Thermoelectrics (TEs) are an important class of materials that can directly convert thermal waste heat into useful electrical energy. They have potential to contribute to the sustainability agenda and the net zero carbon economy. The potential for TE materials in sustainable waste-heat-recovery systems is huge. Around 90 per cent of the world’s power is generated by heat engines that operate at 30 to 40 per cent efficiency. The remainder is lost to the environment as heat.
Despite this there are barriers to widespread adoption because of the low efficiency of current materials. Metal-organic frameworks (MOFs) are a class of crystalline high surface-area microporous solids assembled from metal ions or clusters and polytopic organic ligands. They are excellent candidates for new TE materials as they have relatively low thermal conductivity and tuneable electrical conductivity.
In this project you’ll investigate the effects of molecular doping, composition and topology on multiple length scales in conducting metal organic frameworks (MOFs) as candidates for thermoelectric applications.
Their modular nature allows framework composition, functionality and pore size to be optimised. This is important for applications in energy and sustainability. We have succeeded in preparing conducting MOFs with unprecedented thermoelectric performance. A switch in conductivity from n-to p-type was seen. The exact mechanism of doping or identification of which species is exactly responsible for the observed doping is unknown.
To unravel this mechanism we propose to use a combination of characterisation techniques (XAS/XES and inelastic neutron scattering (INS)) that will allow us carry out detailed operando gas adsorption studies whilst also measuring the thermoelectric properties.
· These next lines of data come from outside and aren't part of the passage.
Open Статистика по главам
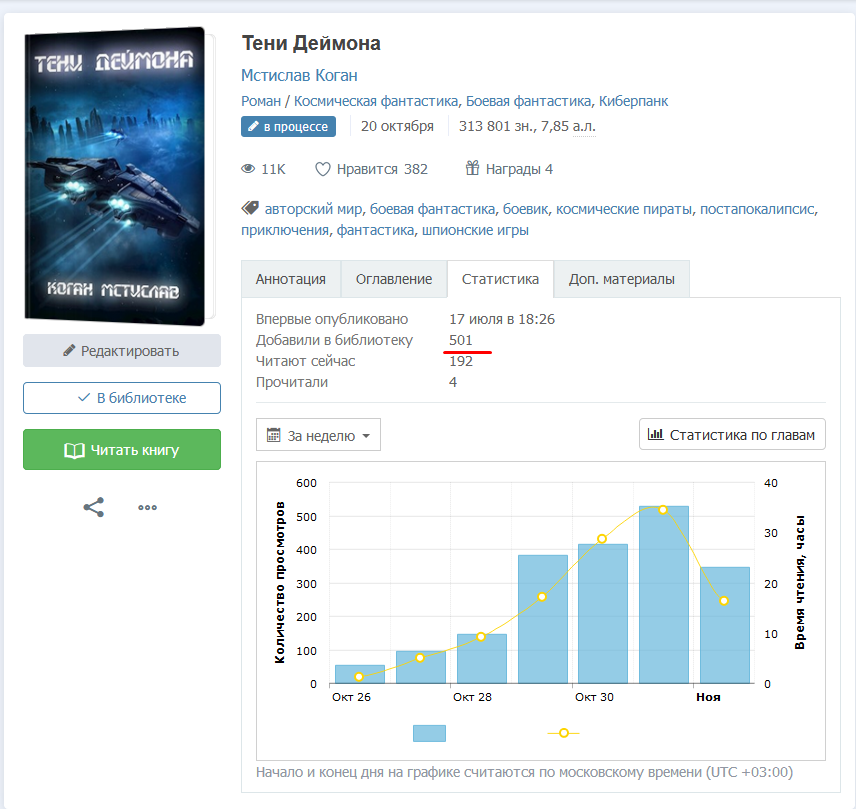 (x=732, y=435)
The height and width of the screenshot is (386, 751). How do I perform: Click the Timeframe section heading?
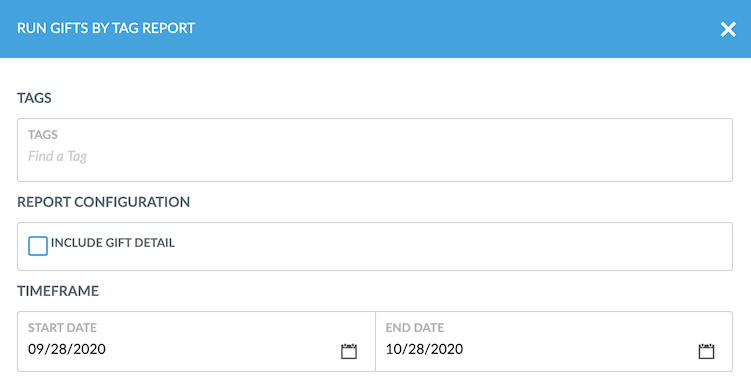coord(58,291)
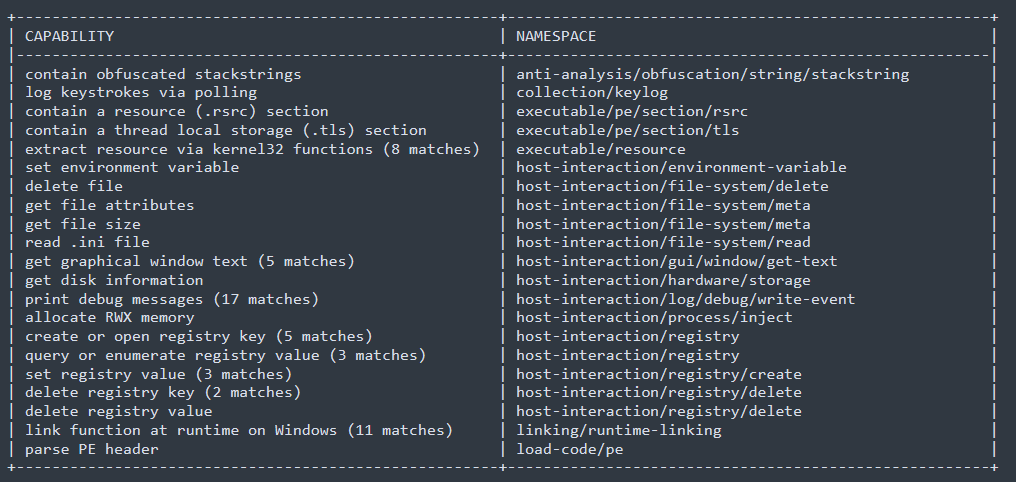Click 'set environment variable' capability

point(132,167)
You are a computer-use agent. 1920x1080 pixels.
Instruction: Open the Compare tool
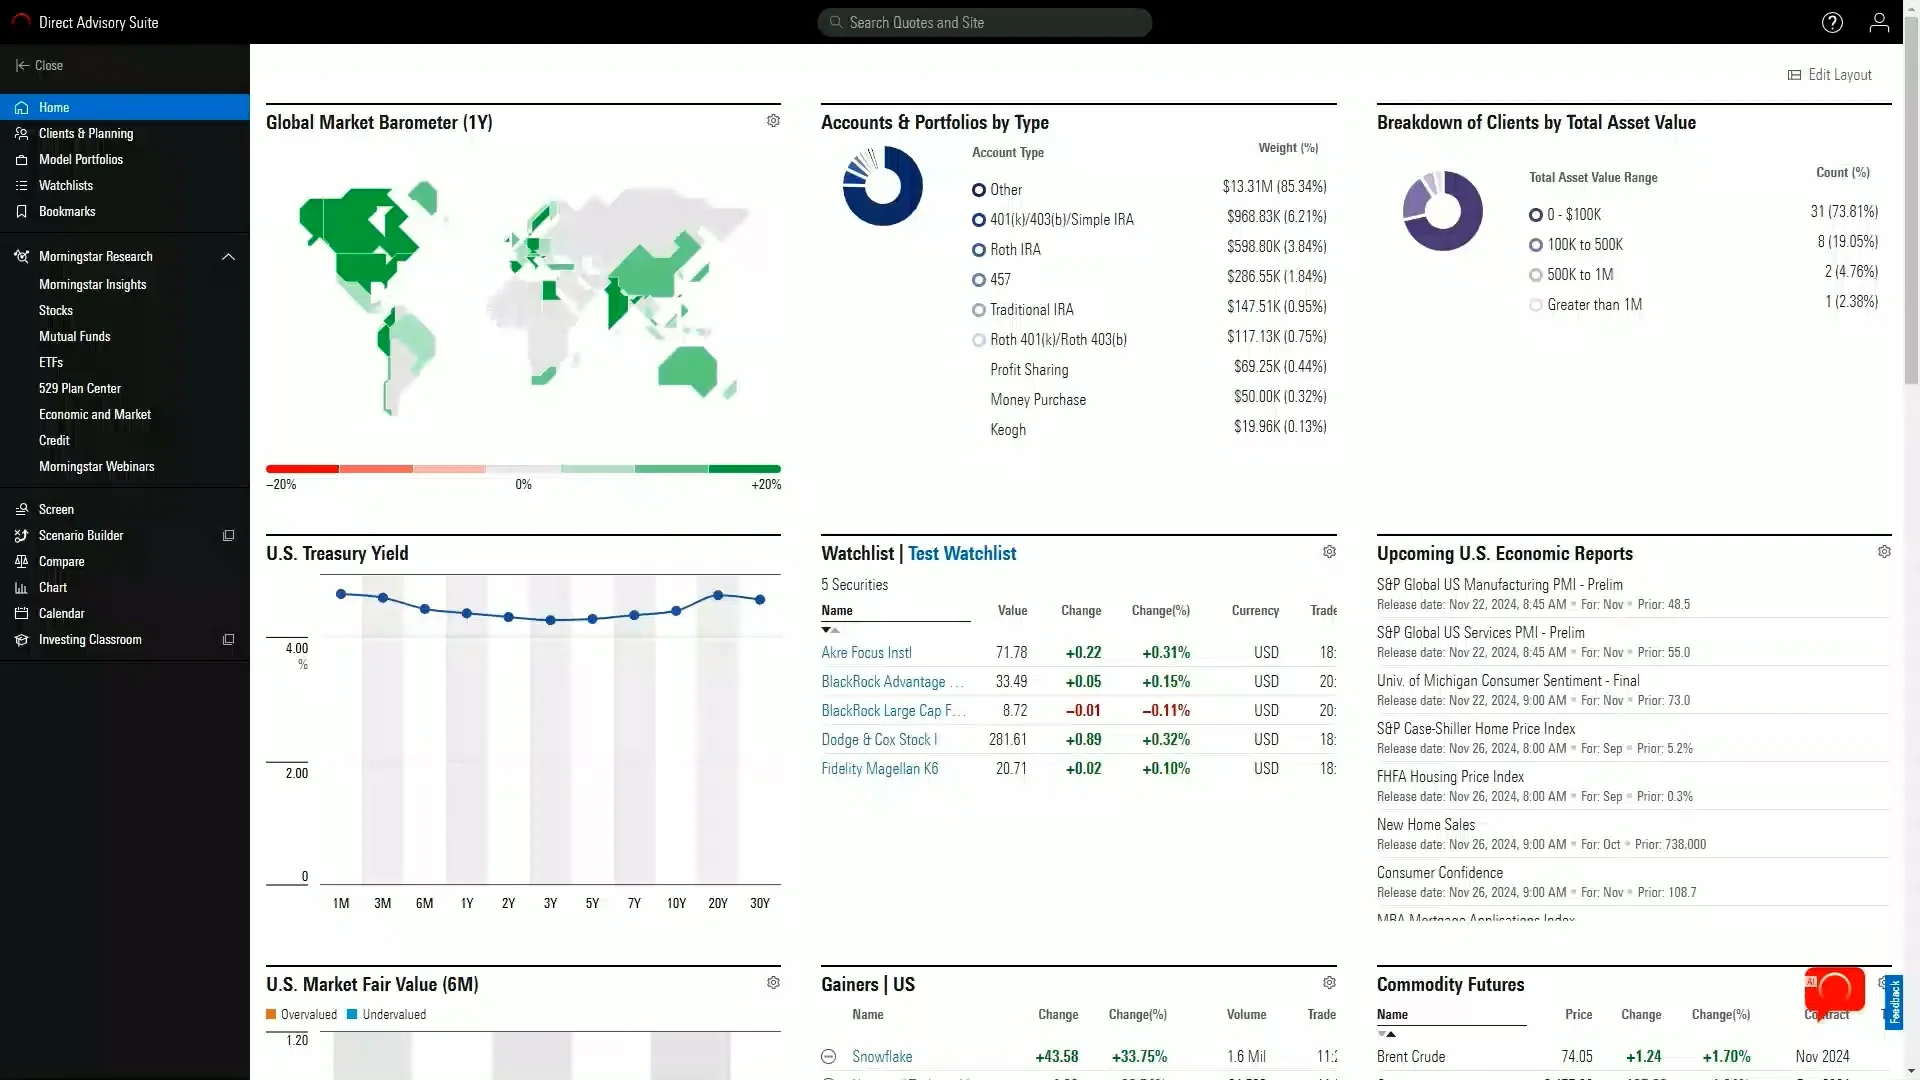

Diamond Light Source is one of the most advanced scientific facilities in the world. Its pioneering capabilities help keep the UK at the forefront of scientific research. ISIS Neutron and Muon Source is a world-leading centre for research in the physical and life sciences at the Science and Technology Facilities Council's Rutherford Appleton Laboratory near Oxford in the United Kingdom. Our suite of neutron and muon instruments gives unique insights into the properties of materials on the atomic scale. Our goal is to deliver economic, societal, scientific and international benefits to the UK and its people – and more broadly to the world.